Cheap, yes. But also starches. Eating too many starches vs. veggies or protein causes sharp increases in weight gain, at least in some individuals (like me, for instance, a person with a metabolic disorder and a family history of insulin resistance). This is doubly true when you consider that most bread these days cpntains high fructose corn syrup. It's not "healthy" to make the largest portion of one's diet starches, despite what the USDA food pyramid wants us all to believe. Also, there is evidence that canned vegetables don't provide nearly the same nutritional value as fresh veggies.

And that doesn't even touch on the difference between living in the country where you have space and time to grow fresh produce and being poor in the city where you might have a 14 hour a day job and (maybe) a small concrete patio and very possibly no transportation to places like seed stores.

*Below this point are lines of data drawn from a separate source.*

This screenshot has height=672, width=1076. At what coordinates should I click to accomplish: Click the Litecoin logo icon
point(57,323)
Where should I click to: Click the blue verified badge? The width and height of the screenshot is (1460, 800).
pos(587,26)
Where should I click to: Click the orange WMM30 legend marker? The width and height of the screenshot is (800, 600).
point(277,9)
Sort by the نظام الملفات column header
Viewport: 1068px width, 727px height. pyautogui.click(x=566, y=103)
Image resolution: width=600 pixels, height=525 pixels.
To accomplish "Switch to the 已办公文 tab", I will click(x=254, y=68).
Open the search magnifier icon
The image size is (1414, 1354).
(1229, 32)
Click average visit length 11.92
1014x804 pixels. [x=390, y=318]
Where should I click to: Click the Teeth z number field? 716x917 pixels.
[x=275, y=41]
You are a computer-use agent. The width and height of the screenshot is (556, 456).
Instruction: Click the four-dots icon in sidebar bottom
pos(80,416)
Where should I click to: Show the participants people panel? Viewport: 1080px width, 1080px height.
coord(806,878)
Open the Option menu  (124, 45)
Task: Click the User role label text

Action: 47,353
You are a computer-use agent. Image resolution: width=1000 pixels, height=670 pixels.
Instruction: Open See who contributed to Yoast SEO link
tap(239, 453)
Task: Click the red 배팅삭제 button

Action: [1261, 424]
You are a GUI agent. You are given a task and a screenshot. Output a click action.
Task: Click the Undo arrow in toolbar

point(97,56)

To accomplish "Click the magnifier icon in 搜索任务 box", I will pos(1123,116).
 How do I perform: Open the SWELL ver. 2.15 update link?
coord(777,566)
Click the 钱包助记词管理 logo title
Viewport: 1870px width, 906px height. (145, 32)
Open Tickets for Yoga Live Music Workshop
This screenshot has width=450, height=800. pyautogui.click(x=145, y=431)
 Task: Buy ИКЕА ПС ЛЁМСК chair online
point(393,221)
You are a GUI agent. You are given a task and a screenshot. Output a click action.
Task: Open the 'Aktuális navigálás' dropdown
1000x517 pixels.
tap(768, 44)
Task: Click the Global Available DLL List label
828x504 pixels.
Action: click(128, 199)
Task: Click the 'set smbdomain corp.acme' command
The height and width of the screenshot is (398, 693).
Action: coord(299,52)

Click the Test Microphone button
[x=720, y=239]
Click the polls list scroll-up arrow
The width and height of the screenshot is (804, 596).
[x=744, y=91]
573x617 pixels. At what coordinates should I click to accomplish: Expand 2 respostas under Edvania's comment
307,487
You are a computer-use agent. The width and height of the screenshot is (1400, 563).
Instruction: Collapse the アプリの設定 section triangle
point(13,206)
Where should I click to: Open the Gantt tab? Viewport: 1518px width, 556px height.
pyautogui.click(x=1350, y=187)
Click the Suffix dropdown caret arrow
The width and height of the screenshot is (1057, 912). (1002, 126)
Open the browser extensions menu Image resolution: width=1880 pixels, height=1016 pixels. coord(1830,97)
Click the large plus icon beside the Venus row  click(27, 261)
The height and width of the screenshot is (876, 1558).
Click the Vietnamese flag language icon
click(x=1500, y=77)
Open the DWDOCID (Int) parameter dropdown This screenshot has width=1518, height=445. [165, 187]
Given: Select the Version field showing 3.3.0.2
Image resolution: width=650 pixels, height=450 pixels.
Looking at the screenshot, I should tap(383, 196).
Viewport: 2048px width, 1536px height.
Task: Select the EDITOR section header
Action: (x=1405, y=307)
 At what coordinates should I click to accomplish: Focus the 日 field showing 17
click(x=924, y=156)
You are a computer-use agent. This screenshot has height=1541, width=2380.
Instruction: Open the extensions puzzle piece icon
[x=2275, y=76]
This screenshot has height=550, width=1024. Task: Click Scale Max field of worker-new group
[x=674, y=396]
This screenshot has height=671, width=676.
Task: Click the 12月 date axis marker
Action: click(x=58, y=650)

I agree that $11 garlic is excessive and not representative of what poor people should eat. But consider this: in my large city, we also pay upwards of $3/lb for apples. Not organic apples or fancy apples, just regular apples at the regular grocery store. Having one apple a day for a week for one person could cost over $10. Just for freakin' apples. (And yes, I could probably drive 10 miles somewhere and find a farmer's market for cheaper apples, but if I worked 2 jobs and had kids, how much time could you reasonably expect me to spend driving around comparison shopping????) If you have $20 to feed yourself and 3 kids for the week, are you going to spend half of that on apples for 3 days, or are you going to buy boxed mac & cheese at $.99 each?

I'm lucky now, because I can afford to spend the same amount as my mortgage payment every month on groceries (and that's literally what it costs these days to feed 2 people with 4 servings of fruits/veggies, fresh meat, non-HFCS bread & so forth). But I once was working two jobs without transportation in a very high COL town, and I remember vividly what I could afford to eat. Ramen, mac & cheese, and yes, some potatoes and rice. When I went on food stamps for about 3 months once, it was a serious luxury because for the first time I was able to afford fresh meat and veggies on occasion. Yes, I suppose I could have eaten lentils and beans, but when you have such a shitty life otherwise, the last thing you want to do is spend your 1 hour a day of free time cooking tasteless food and then eating it. Not to mention finding the time to learn how to cook lentils and beans. (How dare poor people experience ANY happiness in their lives, even if it's just a box of Kraft Mac & Cheese at night! Those lazy bastards! They should be eating bark and twigs until they learn to grow their own veggies on their concrete patio in the ghetto!)

Until you live that life for a while, you'll never understand. But perhaps you could at least try not to judge if you really don't know how it works.

BTW, since some people here seem to think that anyone who buys organic food and then bitches about the cost has invalidated their own argument, consider this: a few weeks ago, the husband and I each took a copy of our typical weekly grocery list to two grocery stores. No $11 garlic or special items, just fresh meat, veggies, dairy, etc - basically a high-protein, low starch, high fiber fresh food diet for two people for a week. One grocery store we went to was Whole Foods (aka Whole Paycheck) and the other was our neighborhood grocery store, a chain store which is in a relatively low-income neighborhood. We wanted to know if we were overspending on groceries by buying organic "fancy" stuff at Whole Foods. We comparison shopped the exact same foods (e.g., non-hormone meat at Whole Foods vs. regular meat at chain store; non-HFCS bread at Whole Foods vs. regular bread at chain store, etc.). We wrote down the cost of everything and then tallied it up when we got home.

You and others may be surprised to know that Whole Foods actually came out lower by about $3. So essentially there was no difference in cost between shopping organic at Whole Foods and our local store. And actually, we figured that we actually come out more than $50 ahead monthly by shopping at Whole Foods if you factor in the fact that the green produce and meats that we typically get from Whole Foods is typically MUCH fresher (non-moldy strawberries, day-old vs. week old fish, etc.) and thus we can actually eat more of it and it stays around longer.